■ **Texto fornecido**:
--------------------
Classes sociais existem, mas não são o
mais importante para entender a sociedade e, em segundo lugar, Marx não é e nem
nunca foi à última palavra no assunto.
O cerne da teoria social de Marx reside
no conceito de luta de classes, tanto que se tornou comum lermos uma de suas
mais famosas frases, presentes n’O Manifesto... “a história da humanidade é a
história da luta de classes”. Estúpido, pois em um mundo cindido por questões
étnicas, barreiras linguísticas, conflitos religiosos e disputas geopolíticas,
limitar a história da humanidade a um único tipo de conflito não é preciso. A
estratificação social é cada vez mais fluída, pois as classes sociais alteram
muito sua renda ao longo da história pelas redefinições do mercado, ao passo
que Marx as via como situadas em uma estrutura produtiva.
Mercado... Já viram como os marxistas
adoram reificar categorias dependentes de ações individuais como se tivessem
vida própria? O capital é seu melhor exemplo, pois parece uma entidade na
lógica da explanação marxista, como se fosse um nevoeiro que permeia os
indivíduos que, por sua vez, não portariam nenhuma consciência e autonomia
sendo meros títeres de seu poder. O que nos parece um completo absurdo faz todo
o sentido se pensarmos a partir do método marxista: para quem buscava um corpo
de teorias integradas, cujos fenômenos ou fatos sociais fossem explicados
basicamente por um a única causa ou fator, o pensamento marxista é um prato
cheio. Pensem na história como um motor e as relações de classe como seu
combustível, até que sua luta constitua veneno ou um ingrediente que corroa as
peças da máquina. Para Marx, este momento de destruição interna é uma passagem
de consciência coletiva, de “classe em si” para “classe para si”. Quando a
“classe subjugada” adquirir consciência da dominação sofrida estará configurado
uma situação pré-revolucionária.
--------------------
■ **Material apresentado**:
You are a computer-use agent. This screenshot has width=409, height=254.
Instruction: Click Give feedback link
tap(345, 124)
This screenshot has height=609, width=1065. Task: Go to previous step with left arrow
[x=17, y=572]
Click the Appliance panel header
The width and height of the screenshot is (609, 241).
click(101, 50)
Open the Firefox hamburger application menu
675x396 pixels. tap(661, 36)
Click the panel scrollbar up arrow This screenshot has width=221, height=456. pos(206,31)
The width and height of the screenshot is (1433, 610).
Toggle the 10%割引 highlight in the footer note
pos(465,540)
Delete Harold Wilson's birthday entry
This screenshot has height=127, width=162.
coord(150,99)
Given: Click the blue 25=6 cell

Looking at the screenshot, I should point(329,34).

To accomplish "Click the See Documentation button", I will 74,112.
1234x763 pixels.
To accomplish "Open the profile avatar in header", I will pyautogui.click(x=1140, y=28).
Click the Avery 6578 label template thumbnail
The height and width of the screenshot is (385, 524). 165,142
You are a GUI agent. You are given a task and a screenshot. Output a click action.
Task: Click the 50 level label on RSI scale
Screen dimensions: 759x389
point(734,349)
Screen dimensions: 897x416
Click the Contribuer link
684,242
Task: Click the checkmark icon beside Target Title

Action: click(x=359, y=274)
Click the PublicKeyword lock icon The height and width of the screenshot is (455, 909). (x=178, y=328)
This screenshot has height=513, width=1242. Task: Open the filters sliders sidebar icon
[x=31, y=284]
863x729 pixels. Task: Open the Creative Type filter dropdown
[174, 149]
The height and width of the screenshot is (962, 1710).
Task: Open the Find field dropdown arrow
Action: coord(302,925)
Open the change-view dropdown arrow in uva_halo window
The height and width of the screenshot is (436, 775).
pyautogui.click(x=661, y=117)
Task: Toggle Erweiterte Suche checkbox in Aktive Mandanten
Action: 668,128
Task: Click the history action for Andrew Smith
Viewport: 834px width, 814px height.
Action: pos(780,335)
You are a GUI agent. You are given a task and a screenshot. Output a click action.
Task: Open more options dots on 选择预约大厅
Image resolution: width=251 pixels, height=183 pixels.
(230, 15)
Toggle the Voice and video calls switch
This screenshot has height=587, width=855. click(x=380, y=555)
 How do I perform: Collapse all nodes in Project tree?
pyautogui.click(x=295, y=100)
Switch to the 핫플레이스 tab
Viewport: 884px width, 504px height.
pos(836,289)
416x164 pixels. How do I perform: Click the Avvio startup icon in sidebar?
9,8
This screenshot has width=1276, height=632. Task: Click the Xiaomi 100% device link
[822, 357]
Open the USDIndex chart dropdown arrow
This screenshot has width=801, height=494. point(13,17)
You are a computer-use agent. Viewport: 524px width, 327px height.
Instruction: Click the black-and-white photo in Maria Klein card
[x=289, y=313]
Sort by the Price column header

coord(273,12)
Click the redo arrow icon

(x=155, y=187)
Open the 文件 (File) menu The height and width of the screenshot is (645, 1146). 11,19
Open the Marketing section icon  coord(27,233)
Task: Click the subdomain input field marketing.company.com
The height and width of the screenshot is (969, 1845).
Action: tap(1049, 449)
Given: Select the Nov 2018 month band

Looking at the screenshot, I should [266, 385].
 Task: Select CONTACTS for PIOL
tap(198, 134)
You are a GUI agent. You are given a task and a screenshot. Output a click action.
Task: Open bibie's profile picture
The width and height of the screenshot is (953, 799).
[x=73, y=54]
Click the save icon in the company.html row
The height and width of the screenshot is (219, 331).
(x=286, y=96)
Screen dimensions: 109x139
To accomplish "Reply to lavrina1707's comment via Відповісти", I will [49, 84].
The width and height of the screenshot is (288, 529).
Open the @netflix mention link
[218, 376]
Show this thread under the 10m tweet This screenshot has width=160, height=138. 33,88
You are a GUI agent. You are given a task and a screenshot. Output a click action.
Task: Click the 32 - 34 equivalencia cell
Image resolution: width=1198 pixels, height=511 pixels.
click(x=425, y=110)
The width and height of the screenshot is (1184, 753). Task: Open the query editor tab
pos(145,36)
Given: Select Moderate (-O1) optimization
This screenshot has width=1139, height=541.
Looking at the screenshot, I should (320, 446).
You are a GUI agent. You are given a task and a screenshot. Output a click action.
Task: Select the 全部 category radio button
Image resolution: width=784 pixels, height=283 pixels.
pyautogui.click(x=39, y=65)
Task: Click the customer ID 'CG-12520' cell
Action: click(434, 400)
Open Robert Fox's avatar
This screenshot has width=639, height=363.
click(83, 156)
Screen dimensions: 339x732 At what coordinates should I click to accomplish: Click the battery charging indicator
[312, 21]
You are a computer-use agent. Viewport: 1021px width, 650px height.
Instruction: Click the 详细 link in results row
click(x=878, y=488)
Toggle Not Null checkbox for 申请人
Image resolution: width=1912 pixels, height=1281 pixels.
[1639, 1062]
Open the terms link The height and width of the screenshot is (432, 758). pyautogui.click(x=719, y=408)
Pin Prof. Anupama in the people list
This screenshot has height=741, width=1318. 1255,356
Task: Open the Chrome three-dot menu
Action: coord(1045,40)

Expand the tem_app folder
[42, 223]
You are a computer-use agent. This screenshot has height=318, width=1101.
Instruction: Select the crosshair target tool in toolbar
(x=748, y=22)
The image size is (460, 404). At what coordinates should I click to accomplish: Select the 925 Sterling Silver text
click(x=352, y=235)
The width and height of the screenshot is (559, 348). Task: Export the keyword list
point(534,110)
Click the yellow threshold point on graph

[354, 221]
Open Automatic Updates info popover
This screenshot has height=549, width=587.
--------------------
■ **O que se pede**: No texto sobre Marx e as classes sociais, em que conceito reside o cerne da teoria social de Marx?

■ **Resultado do exercício**: No conceito de luta de classes.